Tuesday, 23 July 2019 - 22:40

L’animale femmina di Emanuela Canepa. Venerdì alla Libreria Tarantola

Mag 12th, 2019 | By | Category: Appuntamenti, Arte, Cultura, Spettacoli, Pausa Caffè

Venerdì 17 maggio, alle ore 18.30, nell’ambito della Rassegna “Donne e scrittura”, la Libreria Tarantola ospiterà nella sede di Belluno in via Psaro 13, la presentazione del volume L’animale femmina (Einaudi editore) della scrittrice Emanuela Canepa.

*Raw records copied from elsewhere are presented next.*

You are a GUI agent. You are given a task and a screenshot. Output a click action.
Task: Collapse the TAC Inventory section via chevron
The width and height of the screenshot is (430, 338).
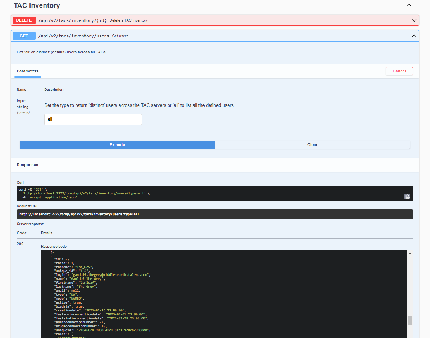408,5
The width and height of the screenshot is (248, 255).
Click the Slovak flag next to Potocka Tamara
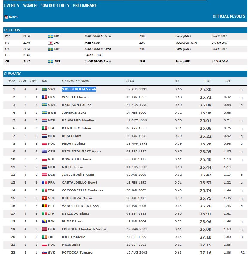[x=44, y=253]
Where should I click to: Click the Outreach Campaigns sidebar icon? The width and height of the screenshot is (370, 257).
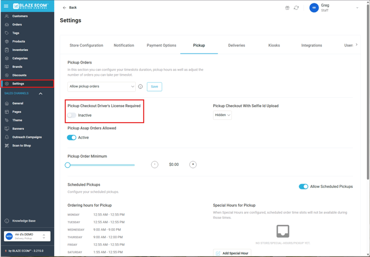[7, 137]
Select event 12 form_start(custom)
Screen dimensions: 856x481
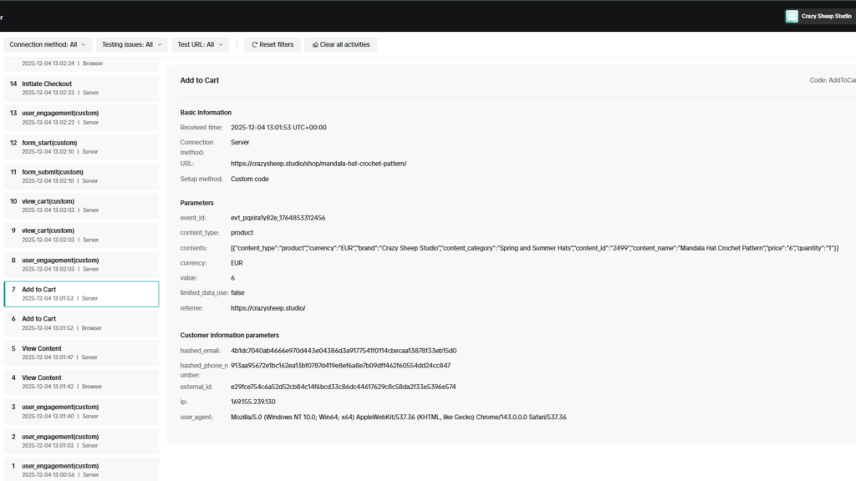point(81,147)

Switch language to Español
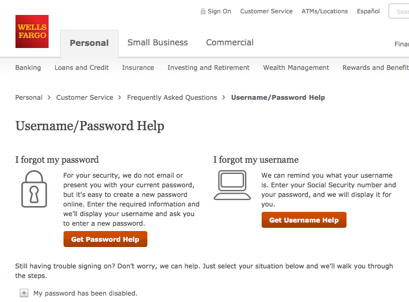(x=368, y=11)
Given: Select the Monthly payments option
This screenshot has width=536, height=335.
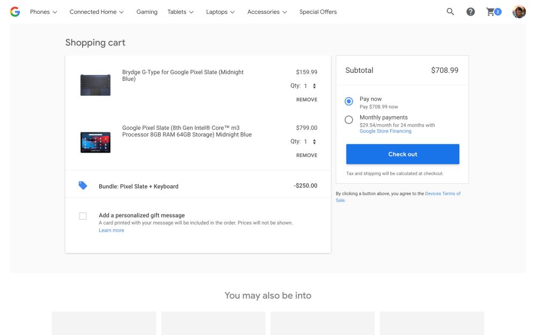Looking at the screenshot, I should coord(349,120).
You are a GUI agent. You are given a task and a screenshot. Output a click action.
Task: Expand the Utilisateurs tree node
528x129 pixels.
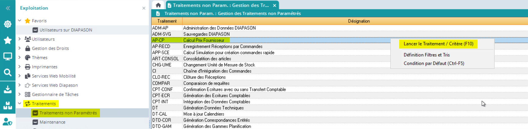click(x=20, y=39)
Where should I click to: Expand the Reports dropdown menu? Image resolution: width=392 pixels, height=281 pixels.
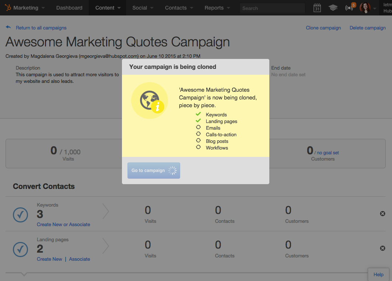217,8
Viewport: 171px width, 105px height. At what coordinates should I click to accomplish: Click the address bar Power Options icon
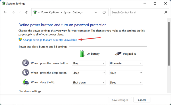coord(35,12)
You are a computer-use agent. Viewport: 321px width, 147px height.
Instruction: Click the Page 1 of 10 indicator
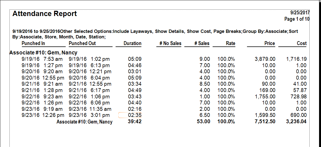[297, 19]
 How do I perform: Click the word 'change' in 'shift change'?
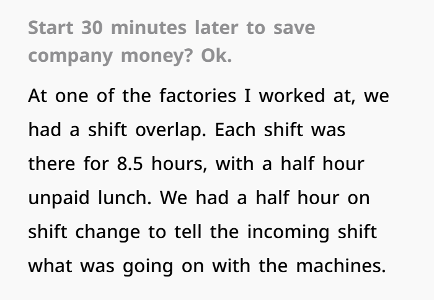coord(108,233)
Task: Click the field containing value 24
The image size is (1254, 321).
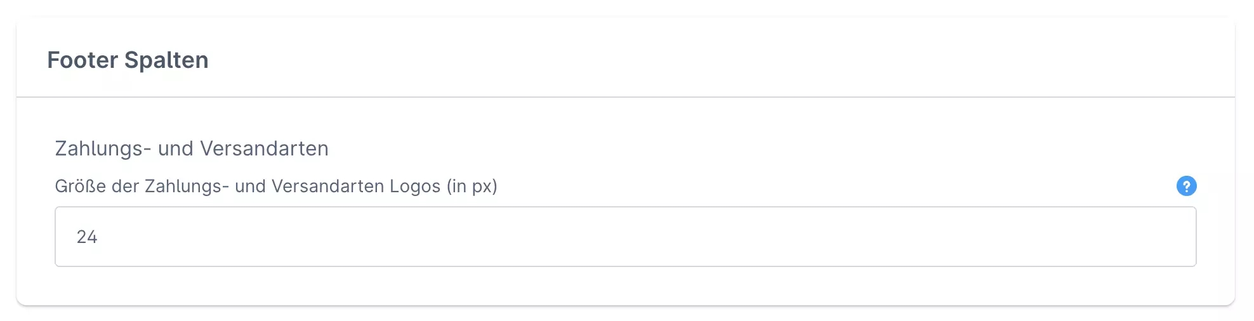Action: coord(625,237)
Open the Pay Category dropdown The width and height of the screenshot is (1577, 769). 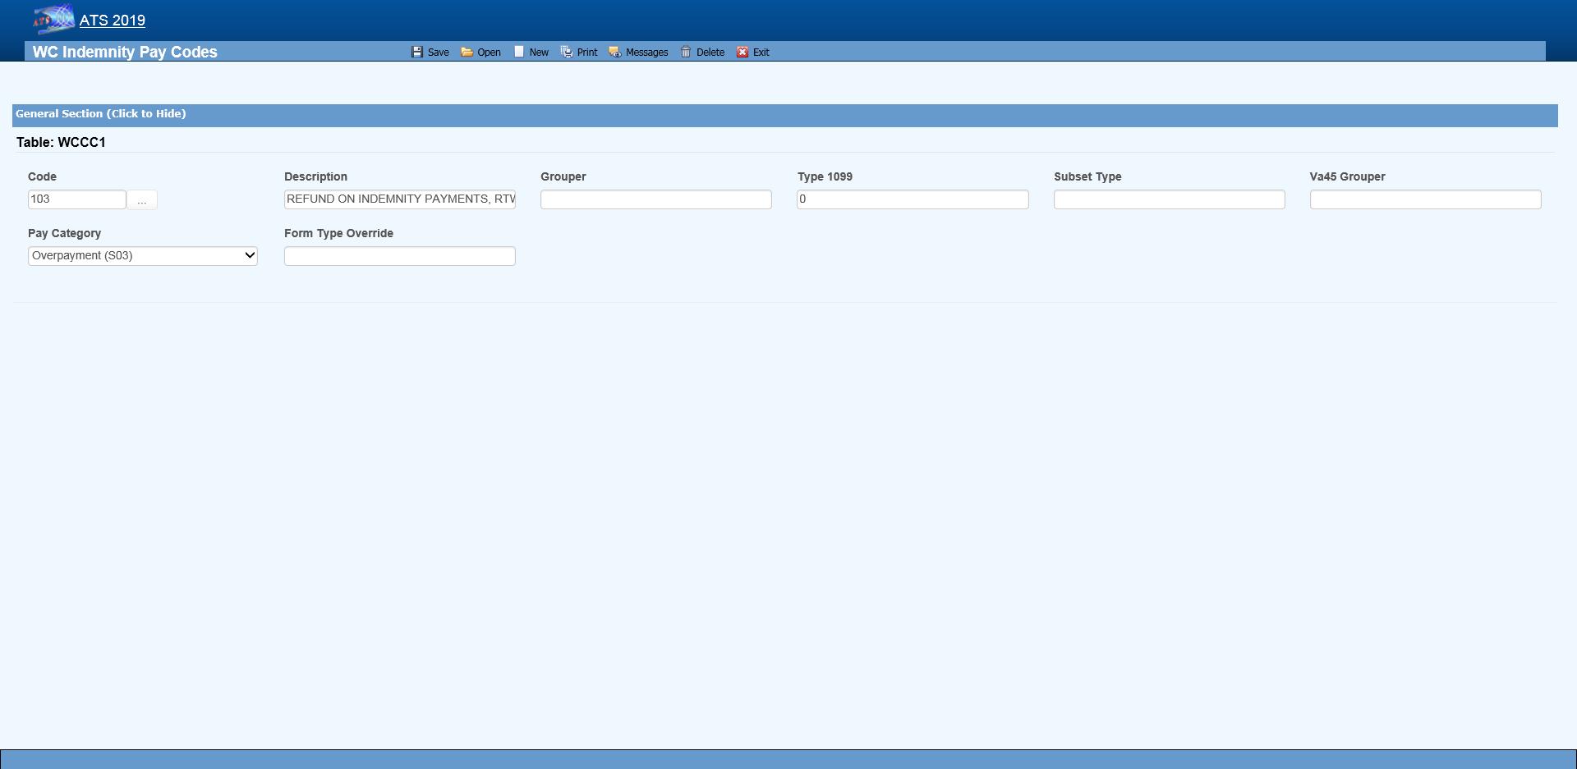[x=143, y=256]
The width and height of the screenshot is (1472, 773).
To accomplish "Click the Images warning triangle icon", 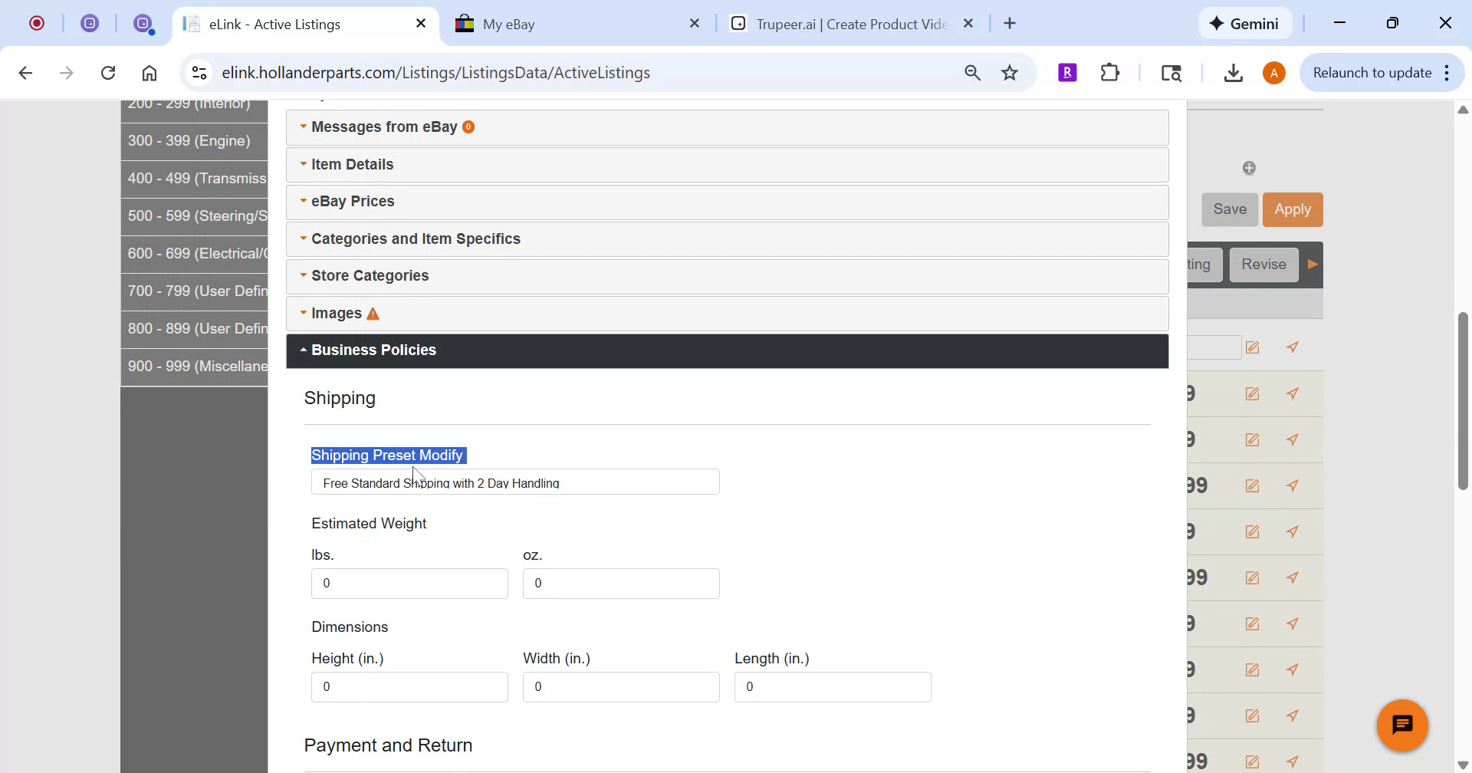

La rassegna Donne e scrittura è organizzata in collaborazione con il Comune di Belluno e la Biblioteca Civica di Belluno e il Soroptimist Club Belluno-Feltre e con il sostegno di Unifarco per la Cultura e Sest.

L’autrice
Emanuela Canepa, romana di nascita e padovana di adozione,vive e lavora in mezzo ai libri.
Ha conseguito prima la laurea in Storia Medievale, poi quella in Psicologia e ad oggi lavora come bibliotecaria all’Università di Padova.
Nel mio immaginario, le bibliotecarie somigliano tutte a quella che ha frequentato la mia infanzia:
donne asciutte,con lo sguardo severo, la voce sussurrata e la punta del naso perennemente cavalcata da occhiali rigidi, che ti scrutano per indovinare se sei degno di ricevere uno dei loro preziosi volumi, o se lo sporcherai con le mani appiccicose di gelato. E invece no,lei è tutt’altro.
Emanuela è una donna che sa ciò che vuole, sa dove andare e percorre la sua strada con coraggio,
consapevolezza e quel pizzico di leggerezza sorridente che non guasta mai.
Il suo primo romanzo,intitolato L’animale femmina,le è valso la vittoria della 30° edizione del Premio Italo Calvino;
approdato per direttissima nelle fucine della casa editrice Einaudi, è uscito in libreria il 30 aprile.
L’animale femmina, animato da personaggi incisivi, ben disegnati e indagati con cura,
racconta la storia di una donna che attraverso un percorso tutto personale impara a conoscere se stessa.
È un libro che molte donne dovrebbero leggere; ma ancora di più, mi permetto di dire andando controcorrente,
dovrebbero leggerlo gli uomini.

I libro
Animale femmina – Einaudi Editore
Emanuela Canepa mette a nudo non solo le contraddizioni delle donne, ma anche la fragilità degli uomini.
E scrive un’educazione sentimentale in cui le dinamiche di potere si ribaltano, rivelando quanto siamo inermi,
tutti, di fronte a chi amiamo.
Rosita è scappata dal suo malinconico paese, ed al controllo asfittico della madre, per andare a studiare a Padova.
Sono passati sette anni e non ha concluso molto. Il lavoro al supermercato che le serve per mantenersi
l’ha penalizzata con gli esami e l’unico uomo che frequenta, al ritmo di un incontro al mese,è sposato. Ma lei è abituata a non pretendere nulla.
La vigilia di Natale conosce per caso un anziano avvocato, Ludovico Lepore. Austero, elegante, enigmatico,
Lepore non nasconde una certa ruvidezza, eppure si interessa a lei.
La assume come segretaria part time perché possa avere più soldi e tempo per l’università.
In ufficio, però, comincia a tormentarla con discorsi misogini,esercitando su di lei una manipolazione sottile.
Rosita la subisce per necessità, o almeno crede. Non sa quanto quel rapporto la stia trasformando.
Non sa che è proprio dentro una gabbia che, paradossalmente, si impara a essere liberi.